Backing the repeal of capital punishment would have been unthinkable for a credible contender in the race a decade ago, said John Lynch, a retired prosecutor who narrowly lost a bruising election campaign against then-Dist. Atty. Gil Garcetti in 1996.

“It’s not unusual to have the anti-death penalty candidate or someone who talks about rehabilitation being the goal, but they’re not usually a serious candidate,” said Lynch, who has endorsed Meyers.

Meyers is running on a platform of “smart justice,” pledging to reduce the number of juveniles tried as adults and partnering with schools to slash dropout rates. Her campaign slogan echoes the “smart on crime” message that Kamala D. Harris used to win the 2010 state attorney general’s race, defeating Meyers’ current boss, L.A. County Dist. Atty. Steve Cooley.

“In today’s world, the D.A. has a huge role in society,” Meyers said, “and the D.A. should be at the forefront of talking about rehabilitation.”
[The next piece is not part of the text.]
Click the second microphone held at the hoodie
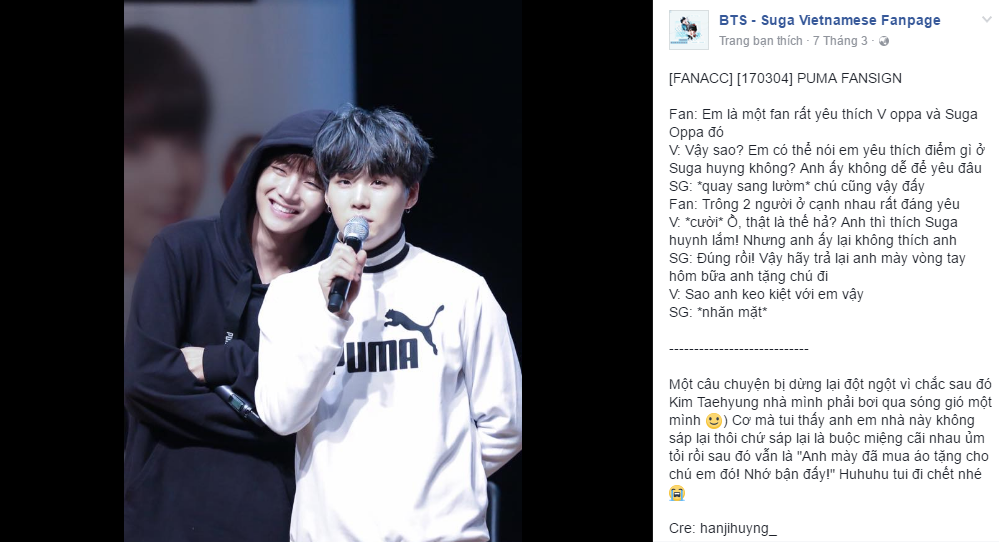 [x=239, y=404]
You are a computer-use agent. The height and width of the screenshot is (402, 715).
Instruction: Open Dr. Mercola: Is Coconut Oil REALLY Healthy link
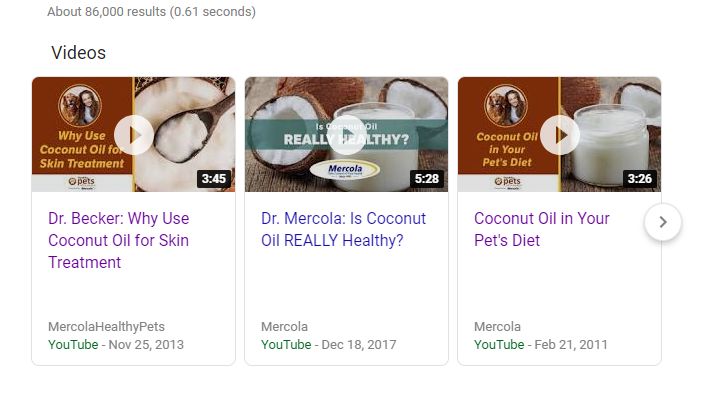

When Cooley became district attorney in 2000, he did so while accusing his boss of wasting resources on crime prevention programs that were well-intentioned but not part of the office’s priority of putting criminals behind bars. Today, only one candidate, John L. Breault III, who is running the most low-key campaign, has raised a similar argument, questioning where the money for such programs would come from.

“Twelve years later, that’s a hell of a difference,” said political consultant Bill Carrick, who ran Garcetti’s campaign.

Still, any shift in attitudes should not be overblown, said John C. Eastman, a professor at Chapman University School of Law who ran unsuccessfully for the Republican attorney general nomination in 2010. Californians, he said, remain inherently wary about crime. A series of high-profile crimes committed by felons released early from jail as a result of realignment could see voters once more gravitate to “tough on crime” messages, he said.

“It wouldn’t surprise me that as early as this November or 2014 that it’s back center stage,” he said.